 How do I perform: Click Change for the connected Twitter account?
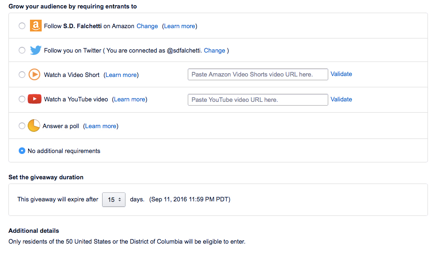click(x=214, y=51)
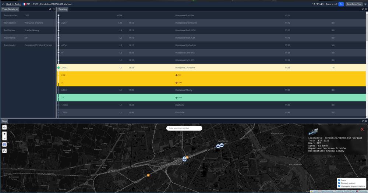Select the Map tab
This screenshot has height=193, width=368.
tap(4, 121)
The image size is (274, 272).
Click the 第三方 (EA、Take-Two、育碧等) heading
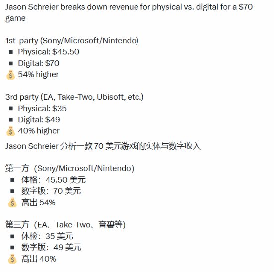pos(65,225)
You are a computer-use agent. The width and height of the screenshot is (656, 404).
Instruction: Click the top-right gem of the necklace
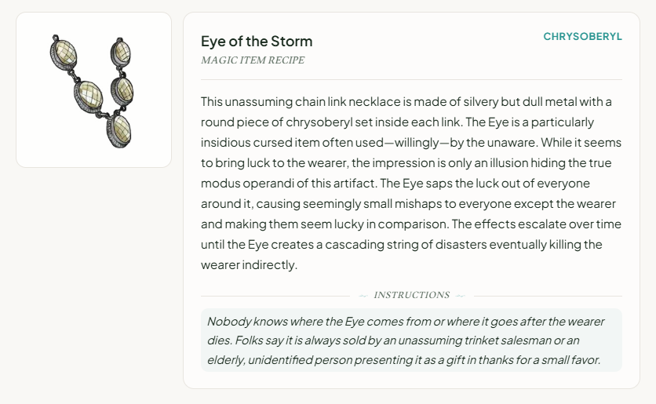pos(120,53)
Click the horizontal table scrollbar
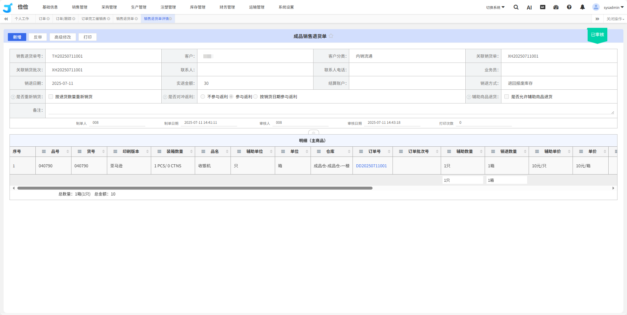Image resolution: width=627 pixels, height=315 pixels. tap(195, 188)
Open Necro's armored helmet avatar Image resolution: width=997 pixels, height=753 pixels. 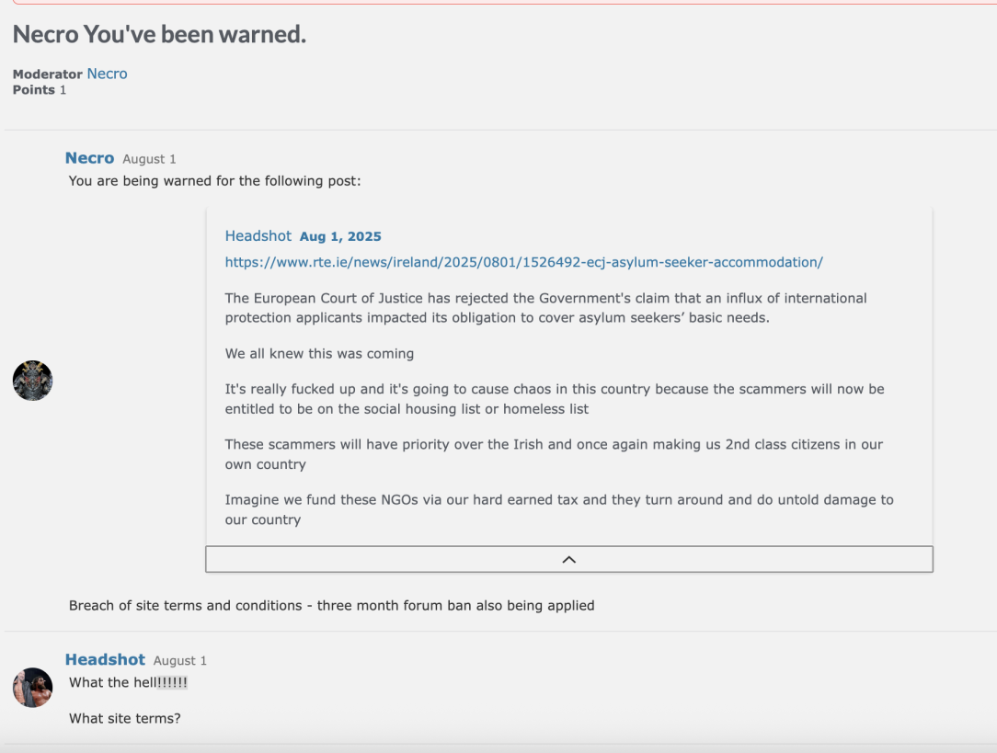coord(32,381)
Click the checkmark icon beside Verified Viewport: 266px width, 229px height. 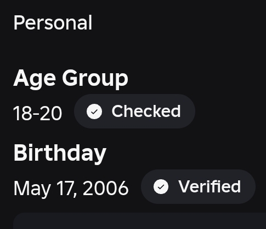pyautogui.click(x=161, y=187)
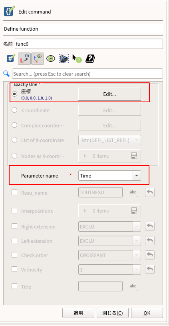Screen dimensions: 169x326
Task: Toggle the axes visibility filter icon
Action: [x=38, y=59]
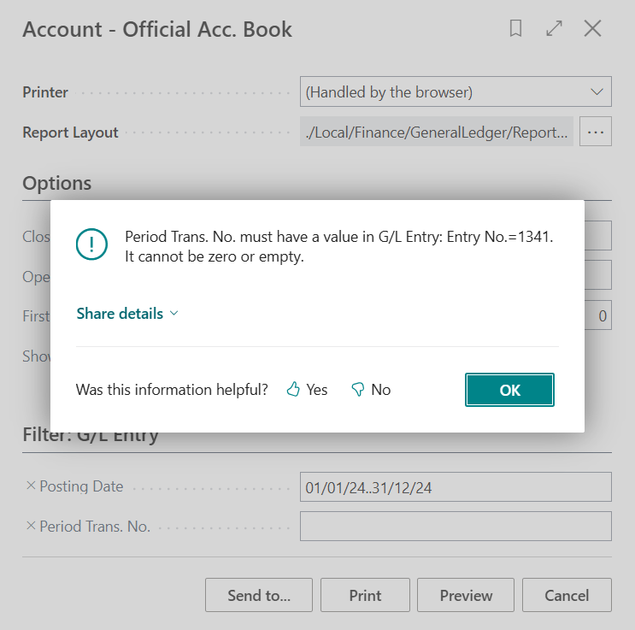Click the Report Layout ellipsis button
Image resolution: width=635 pixels, height=630 pixels.
(x=596, y=132)
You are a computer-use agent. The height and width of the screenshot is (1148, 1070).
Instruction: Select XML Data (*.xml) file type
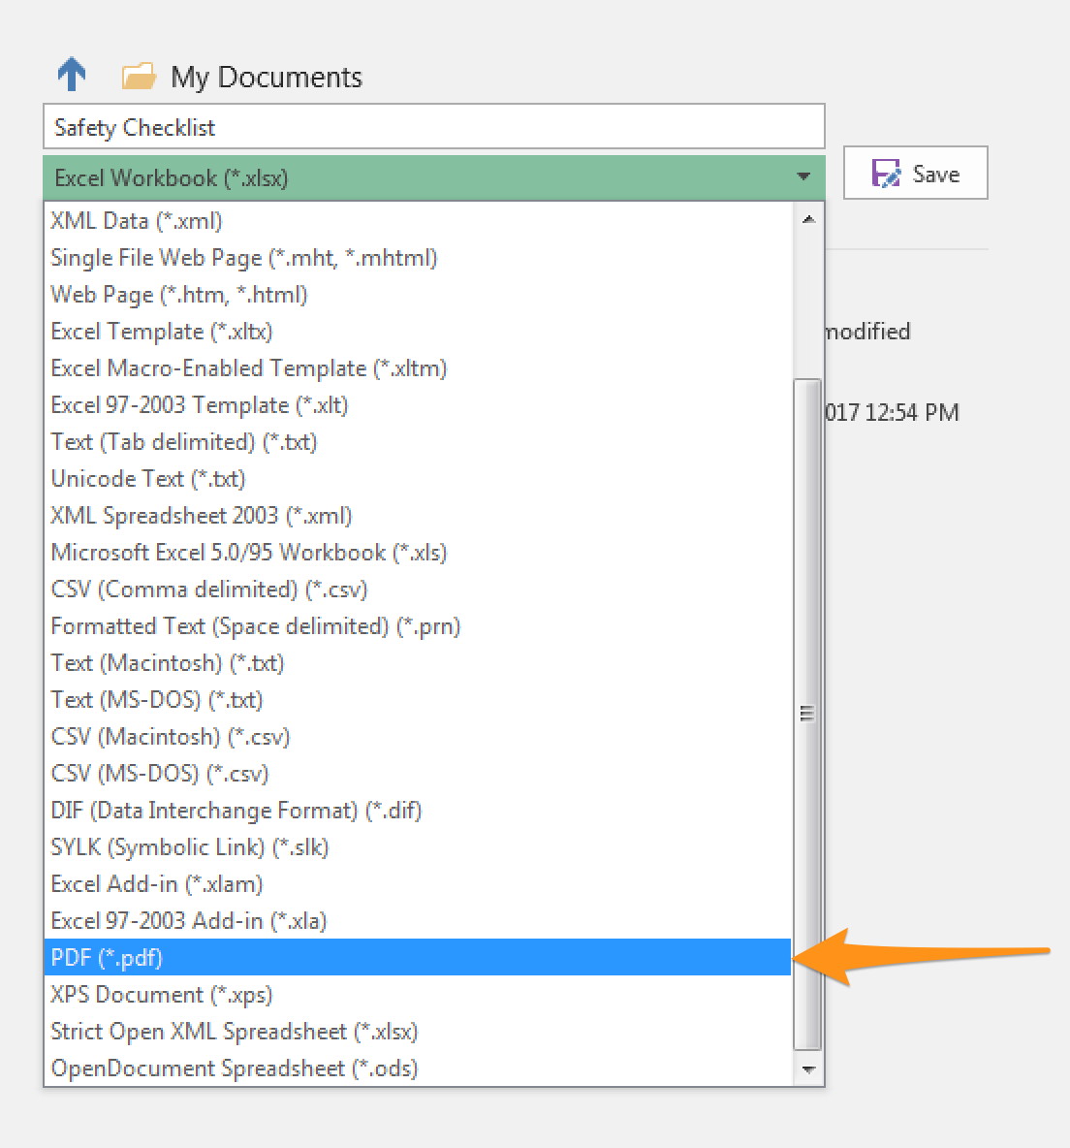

• Problem description
Copy every line of the data that holds the string "agent".

• Exercise answer
You are a computer-use agent. The width and height of the screenshot is (656, 404).
You are a computer-use agent. The height and width of the screenshot is (1148, 1070).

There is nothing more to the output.